Tiliqua – Blue-tongue Lizard or Skink

Advice about the management and care of Blue–tongue lizards for NSW schools.

Introduction

Tiliqua – Blue-tongue Lizard or Skink

The Blue-tongue lizard is one of the most commonly seen and known reptiles in Australia, found in eastern and northern Australia in woodlands, grasslands and heath country. The Blue- tongue lizard readily adapts to urban and suburban gardens and parks, feeding on a variety of invertebrates and plant material with their favourites being slugs and snails.
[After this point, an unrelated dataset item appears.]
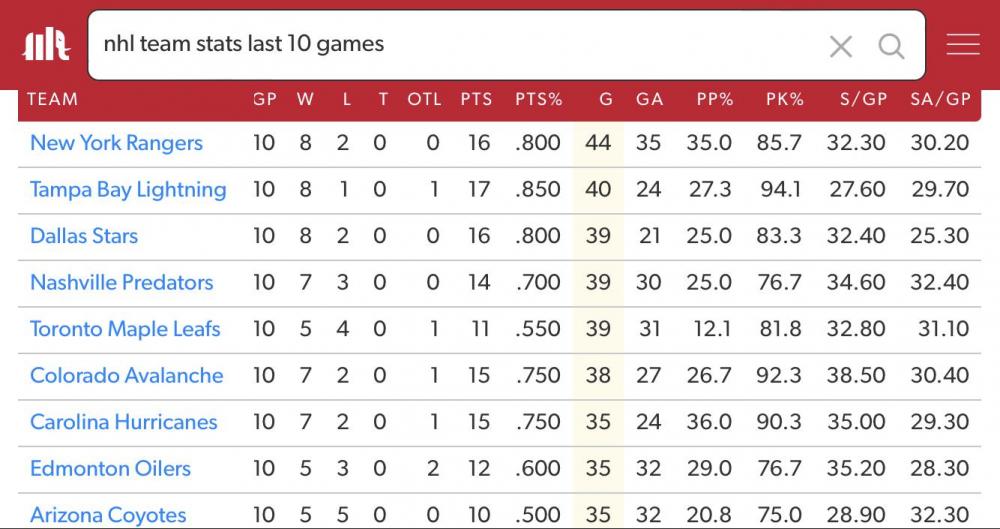Sort table by GA column
Image resolution: width=1000 pixels, height=529 pixels.
[649, 99]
Blue-tongue lizards can reach sizes of up to 60cms in length and are typically grey or pale brown with darker banding on the body and tail. The belly is cream or yellowish white and the lizard is characterised by its vivid blue tongue. The Blue-tongue lizard is harmless however it can bite if harassed but usually prefers to carry out a bluff performance that can involve opening its mouth to display its blue tongue and producing a hiss by forcing air from its lungs.

The Blue-tongue lizard gives birth to live young and is capable of producing litters of up to 30 lizards in late summer after mating in spring and early summer.

Multiple Blue-tongue lizards can be kept together however fighting can occur and Blue-tongue lizards can readily reproduce. For this reason, it is recommended that Blue-tongue lizards are not kept together in a school situation so that aggressive behaviour which can lead to injuries requiring veterinary treatment and unwanted breeding that produces an excess of unwanted offspring is avoided.